_What you have to do_.
Once the line containing "The width and" is found, please set it down along with each following line, exactly, to the end of the material.
Source material Start Marker
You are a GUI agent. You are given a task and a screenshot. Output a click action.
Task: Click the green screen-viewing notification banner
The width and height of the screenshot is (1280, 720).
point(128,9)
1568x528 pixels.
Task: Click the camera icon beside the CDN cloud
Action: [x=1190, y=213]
Source material End Marker
_Result of the exercise_.
The width and height of the screenshot is (1280, 720).
point(128,9)
1568x528 pixels.
Task: Click the camera icon beside the CDN cloud
Action: [x=1190, y=213]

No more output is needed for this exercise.